A multicenter study led by investigators from the Icahn School of Medicine at Mount Sinai recently identified an array of biomarkers that could help predict whether a transplanted kidney will later develop fibrosis—a panel of disorders which can cause the organ to fail. The findings from the new study—“Biopsy transcriptome expression profiling to identify kidney transplants at risk of chronic injury: a multicentre, prospective study”—published recently in The Lancet, suggest that the identified gene panel could be used to detect kidney transplant recipients at risk of allograft loss before the development of irreversible damage. 
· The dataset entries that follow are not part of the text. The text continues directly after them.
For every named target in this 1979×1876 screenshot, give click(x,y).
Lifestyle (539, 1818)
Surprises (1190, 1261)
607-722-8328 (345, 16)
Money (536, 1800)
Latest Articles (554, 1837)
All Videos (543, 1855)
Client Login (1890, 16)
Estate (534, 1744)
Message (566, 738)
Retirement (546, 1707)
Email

“This is the first finding of its kind,” explained senior study author Barbara Murphy, M.D., professor and system chair and dean for clinical integration and population health at Mount Sinai. “By helping us better understand the causes of damage to transplanted kidneys, this study has the potential to change how we monitor and manage all renal transplant patients.”

The researchers in the current study—dubbed Genomics of Chronic Allograft Rejection (GoCAR)—obtained biopsy samples from transplanted kidneys three months and twelve months after transplantation. Using microarray analysis, the researchers determined which genes were correlated with biopsy samples which had an increased Chronic Allograft Damage Index (CADI) score—a measure of the level of fibrosi in the transplanted kidney—at the 12-month biopsy.

 “We identified a set of 13 genes that was independently predictive for the development of fibrosis at one year (i.e., CADI-12 ≥2). The gene set had a high predictive capacity, which was superior to that of baseline clinical variables and clinical and pathological variables,” the authors wrote. “Furthermore routine pathological variables were unable to identify which histologically normal allografts would progress to fibrosis, whereas the predictive gene set accurately discriminated between transplants at high and low risk of progression.”

The researchers also narrowed the genes down to a predictive set that identified patients at risk for decline in renal function and loss of the transplanted kidney beyond one year. The rate of correlation of the identified gene set with damage was greater than the clinicopathological variables currently used in practice to identify kidney transplant recipients at risk of allograft damage and loss.

“The 13 genes also accurately predicted early allograft loss,” the authors noted. “We validated the predictive value of this gene set in an independent cohort from the GoCAR study and two independent, publically available expression datasets,” Dr. Murphy stated. “The study offers the potential to identify renal transplant recipients at risk for a loss of the new organ prior to the development of irreversible damage. This would mean that doctors might eventually have the opportunity to change the therapeutic treatment approach in order to prevent fibrosis from progressing at all.”